18. Technology can help
For goal-oriented people, Grant says, it can be useful to closely monitor progress, but "allow some flexibility in your goals. You might have a stressful day at work, go out for a run and don't do it quickly and then think: 'I Don't bother.'" However, "it can start to get a little addictive, and then you don't listen to your body and you risk injury."
19. Winter is not an excuse
"Winter is not necessarily a time to hibernate," says Thompson's rule Make a decision, keep your trainers by the door and try not to worry about the cold/drizzle/greyness. "It's the same with going to the gym - it's that voice in our head that tells us it's a hassle, but once you get there, you think: 'Why did I put off doing this for so long?'"
Tips for readers
20. Keep it bite size
Alex Tomlin
I tried and failed a few times to establish a consistent running routine, but it was because I pushed myself too hard. Just because I can run for an hour doesn't mean I should. Running two or three times a week for 20-30 minutes each time has greatly improved my fitness and made it easier to get fit.
21. Reward yourself
Neil Richardson
I keep a big bag of Midget Gems in my car to motivate myself to go to the gym, allowing myself a handful before a workout. Sometimes I toss in some wine gum for an element of surprise.
22. reinforcement call
Neil O'Brien
I tapped into a huge network of fitness podcasts and online communities. On days when I lacked drive, I would listen to a fitness podcast and when I got home, I would be absolutely determined to make the right choices. In fact, I would be excited by it. Your brain responds very well to repetition and reinforcement, so once you make difficult initial changes, it becomes much easier over time.
23. Use visual cues
Siobhan King
I put a "star chart" on my calendar, after three years of being chronically unfit. I put a gold star on the days I exercise and it's a good visual motivator when I feel like a slug. I run, use our home cross-trainer and do ski fitness programs from an app. My improved core strength has helped my ability to run and carry my disabled child when needed.
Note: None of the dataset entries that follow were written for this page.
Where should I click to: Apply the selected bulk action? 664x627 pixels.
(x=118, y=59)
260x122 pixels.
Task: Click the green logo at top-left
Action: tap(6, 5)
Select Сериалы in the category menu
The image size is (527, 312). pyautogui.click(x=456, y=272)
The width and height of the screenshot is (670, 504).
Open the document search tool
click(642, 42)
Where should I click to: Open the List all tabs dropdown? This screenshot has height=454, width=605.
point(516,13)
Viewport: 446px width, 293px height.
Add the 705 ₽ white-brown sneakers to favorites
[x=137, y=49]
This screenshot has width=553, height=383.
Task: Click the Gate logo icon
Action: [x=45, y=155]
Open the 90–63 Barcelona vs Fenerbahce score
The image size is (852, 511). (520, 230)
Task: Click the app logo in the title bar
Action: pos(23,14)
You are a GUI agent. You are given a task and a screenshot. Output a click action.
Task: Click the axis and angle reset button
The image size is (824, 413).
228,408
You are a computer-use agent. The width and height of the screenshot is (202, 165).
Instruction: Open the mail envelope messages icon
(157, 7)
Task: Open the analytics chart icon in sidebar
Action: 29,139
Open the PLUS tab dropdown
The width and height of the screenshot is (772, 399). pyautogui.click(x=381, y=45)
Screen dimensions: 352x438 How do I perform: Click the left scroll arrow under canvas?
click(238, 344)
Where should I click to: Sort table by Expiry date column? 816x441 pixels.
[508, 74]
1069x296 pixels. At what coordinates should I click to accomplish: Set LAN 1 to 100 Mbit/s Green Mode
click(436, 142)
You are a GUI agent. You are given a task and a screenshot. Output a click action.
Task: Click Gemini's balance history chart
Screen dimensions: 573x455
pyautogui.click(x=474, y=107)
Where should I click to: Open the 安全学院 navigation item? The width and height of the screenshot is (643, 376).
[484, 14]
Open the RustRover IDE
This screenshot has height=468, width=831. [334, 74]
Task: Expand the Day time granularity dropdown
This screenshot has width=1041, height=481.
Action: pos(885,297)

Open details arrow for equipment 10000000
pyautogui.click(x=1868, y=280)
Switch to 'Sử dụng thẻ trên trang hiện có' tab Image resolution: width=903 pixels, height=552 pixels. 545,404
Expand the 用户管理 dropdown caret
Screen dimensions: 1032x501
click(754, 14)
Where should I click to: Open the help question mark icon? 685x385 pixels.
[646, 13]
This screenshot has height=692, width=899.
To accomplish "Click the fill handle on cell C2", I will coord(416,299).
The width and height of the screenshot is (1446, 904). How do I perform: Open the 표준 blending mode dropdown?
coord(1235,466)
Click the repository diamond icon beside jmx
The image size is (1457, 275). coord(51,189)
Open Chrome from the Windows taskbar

24. Keep alarms out of reach
Sally Crowe
If, like me, you have to get up early to exercise or it just doesn't happen, move your alarm clock away from your bed and next to your kit. Once you get up to stop it, you might as well keep going!
25. Follow the four-day rule
Joan Chalmers
I have a general rule that can be applied to any fitness activity – I don't allow more than four days between sessions. So, if I know I have a few busy days ahead of me, I make sure I run ahead of them so I've "banked" my four days. Barring illness, injury or family emergencies, I've stuck to this regimen for 10 years.